GRAPH stix_graph is the name identifying the named graph to use for the traversal.

Running the query gives us the following output:

[
 {
 "edges": [
 {
 "_key": "relationship--44298a74-ba52-4f0c-87a3-1824e67d7fad",
 "_id": "stix_relationships1/relationship--44298a74-ba52-4f0c-87a3-1824e67d7fad",
 "_from": "stix_objects1/indicator--8e2e2d2b-17d4-4cbf-938f-98ee46b3cd3f",
 "_to": "stix_objects1/malware--31b940d4-6f7f-459a-80ea-9c1f17b5891b",
 "_rev": "_YwH2I96---",
 "type": "relationship",
 "id": "relationship--44298a74-ba52-4f0c-87a3-1824e67d7fad",
 "created_by_ref": "identity--f431f809-377b-45e0-aa1c-6a4751cae5ff",
 "created": "2016-04-06T20:06:37.000Z",
 "modified": "2016-04-06T20:06:37.000Z",
 "relationship_type": "indicates",
 "source_ref": "indicator--8e2e2d2b-17d4-4cbf-938f-98ee46b3cd3f",
 "target_ref": "malware--31b940d4-6f7f-459a-80ea-9c1f17b5891b"
 }
 ],
 "vertices": [
 {
 "_key": "indicator--8e2e2d2b-17d4-4cbf-938f-98ee46b3cd3f",
 "_id": "stix_objects1/indicator--8e2e2d2b-17d4-4cbf-938f-98ee46b3cd3f",
 "_rev": "_YwHyQSa---",
 "type": "indicator",
 "id": "indicator--8e2e2d2b-17d4-4cbf-938f-98ee46b3cd3f",
 "created_by_ref": "identity--f431f809-377b-45e0-aa1c-6a4751cae5ff",
 "created": "2016-04-06T20:03:48.000Z",
 "modified": "2016-04-06T20:03:48.000Z",
 "labels": [
 "malicious-activity"
 ],
 "name": "Poison Ivy Malware",
 "description": "This file is part of Poison Ivy",
 "pattern": "[ file:hashes.'SHA-256' = '4bac27393bdd9777ce02453256c5577cd02275510b2227f473d03f533924f877' ]",
 "valid_from": "2016-01-01T00:00:00Z"
 },
 {
 "_key": "malware--31b940d4-6f7f-459a-80ea-9c1f17b5891b",
 "_id": "stix_objects1/malware--31b940d4-6f7f-459a-80ea-9c1f17b5891b",
 "_rev": "_YwHyQSa--A",
 "type": "malware",
 "id": "malware--31b940d4-6f7f-459a-80ea-9c1f17b5891b",
 "created": "2016-04-06T20:07:09.000Z",
 "modified": "2016-04-06T20:07:09.000Z",
 "created_by_ref": "identity--f431f809-377b-45e0-aa1c-6a4751cae5ff",
 "name": "Poison Ivy"
 }
 ]
 }
]

Of course this is a really simple example.

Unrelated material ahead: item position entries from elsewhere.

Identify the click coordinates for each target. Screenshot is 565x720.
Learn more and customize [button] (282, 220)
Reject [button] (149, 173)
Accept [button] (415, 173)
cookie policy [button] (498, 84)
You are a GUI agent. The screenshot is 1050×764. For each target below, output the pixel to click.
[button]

We could apply some filter on the path during the traversal to discard some nodes or edges and customize the data to return. AQL is really well documented on ArangoDB website, don’t hesitate to check it!

Conclusion

STIX is an awesome format to share Threat Intelligence data between teams. However as shown in this article, it can be complex to store STIX in regular databases without degrading performances. ArangoDB is a new multi model database engine that lets us store STIX data in JSON and perform complex queries without sacrificing performances.

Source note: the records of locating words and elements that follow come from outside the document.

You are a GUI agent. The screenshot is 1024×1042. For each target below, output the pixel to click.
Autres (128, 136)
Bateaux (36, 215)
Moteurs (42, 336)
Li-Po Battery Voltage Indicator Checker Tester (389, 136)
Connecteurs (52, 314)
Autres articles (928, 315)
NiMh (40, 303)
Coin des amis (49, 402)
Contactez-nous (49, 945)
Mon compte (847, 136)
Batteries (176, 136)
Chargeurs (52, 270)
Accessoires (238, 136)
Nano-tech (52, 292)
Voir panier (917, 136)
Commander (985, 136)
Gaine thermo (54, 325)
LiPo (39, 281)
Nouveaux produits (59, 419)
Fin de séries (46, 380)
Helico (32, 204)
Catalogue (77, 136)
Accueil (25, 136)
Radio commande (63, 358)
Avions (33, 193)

The AQL query language has been well thought and let us perform document queries (filtering, sorting, ...) and graph query (graph traversal, shortest path, ...) in an easy to read manner.

The clustering capabilities of Arango allow the database to grow and scale with time making it a perfect candidat for long term projects!